Ritter sells out to Big Labor

Colorado’s Bill Ritter is probably Big Labor’s favorite governor these days because last week he asked “howhigh” when the union bosses told him to jump on extending collective-bargaining rights to state government employees.

Ritter responded by signing an executive order, thus effectively going around the state legislature. With Ritter’s government by fiat, the bosses don’t have to waste any more time or dues money trying to persuade legislators who answer to taxpayers to let the unions take over Colorado’s 32,000-employee state bureaucracy.

Now, even the liberal Denver Post is calling Ritter a modern-day “Jimmy Hoffa,” a “toady to labor bosses” and “a bag man for unions and special interests.” And that was just in the introductory paragraphs of a rare front-page editorial by the Post last Sunday.

Nobody should be surprised by this development because Big Labor and its obedient subjects in the national Democratic Party have decided to make Colorado the showcase for their campaign-imaging plans for the nation.
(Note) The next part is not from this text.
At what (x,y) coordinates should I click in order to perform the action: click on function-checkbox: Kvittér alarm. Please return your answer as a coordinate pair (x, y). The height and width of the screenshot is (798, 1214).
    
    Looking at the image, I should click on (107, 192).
Just as the bosses have been pushing hard on Democrats in Congress to pass the so-called “Employee Free Choice” legislation that would deprive workers nationwide of the right to a secret ballot in union representation elections, so have they been pushing Ritter to clear the decks for the 2008 Democratic National Convention in Colorado.

Ritter disappointed them earlier this year by vetoing their pet bill to abolish secret-ballot votes to decide how union dues are assessed. The new Ritter executive order is his way of getting back in the union bosses’ good graces.

No matter that it meant throwing overboard his promise to be a governor who brought business and labor, Democrats and Republicans, together at the same table.

Denver was selected for the convention because Ritter supposedly exemplified the practical-minded, action-oriented approach to state government the Democratic Party hopes to project on the national level.

Ritter was thus a key element of the national Democrats’ plan to position their party and candidates in the 2008 presidential campaign as voices of moderation and efficiency. Instead, Ritter now has exposed the party as beholden to Big Labor and government bureaucrats.

In other words, as the Post put it, Ritter’s previous promises of moderation were “nothing more than a sham,” and he “has squandered his future in order to keep his backroom promises to a few union

bosses.”

Actually, the union bosses never went away; the Democrats just managed to keep them hidden. Ritter’s executive order shows it’s business as usual with the Democrats.